So, I knew Drake would be leaving again this month at some point on another business trip. I don't know when it will be though. He's already told work he had to be home the week of Valentine's day though because Valentine's Day is Cole's 4th birthday. So, it will probably be the week after that. Not that big of a deal. What's a week out of the month anyways? I've gotten used to it.

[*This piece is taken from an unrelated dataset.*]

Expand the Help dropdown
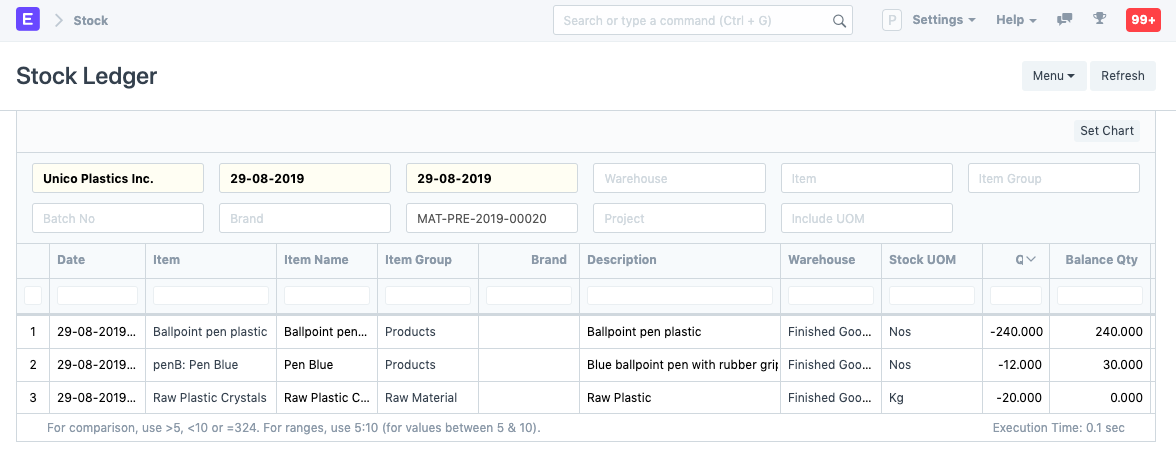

We got bad news last night though. Drake's grandma really isn't doing all that well. She's been put in a hospice home and isn't expected to live much longer. Drake's grandma helped raise him. She absolutely adores him. When I met her, she pulled me aside and said, "You take care of my Drake...he's a very special boy." Drake's mom asked him last night if he wanted to fly out to Hawaii soon to see her. She felt that it would comfort his grandma for her to see him again before she died because they've always been so close. So, Drake may be going out to Hawaii shortly after he gets back from Florida. Then, he'll go back in a few months for her funeral :(
So, I may not be seeing a lot of my husband for the next month. Of course, I think he should go see his grandma and of course, he has to go on his business trip...I just hate him being gone so much. I feel so horribly selfish about this. Then, there's the horribly selfish thought of wanting to go with him. I haven't been to Hawaii in a few years and I'd really like to go again. I want to go because I want to be there for him during a difficult time, but I also want to go because I love it there. How selfish is that of me? We really can't afford it though, so chances are, he'll go alone. Besides, I'd hate for Drake to feel like he has to spend time with me while he's there when he should really be spending time with his family. (I would only go for the funeral trip) Ugh, I'm so horribly selfish.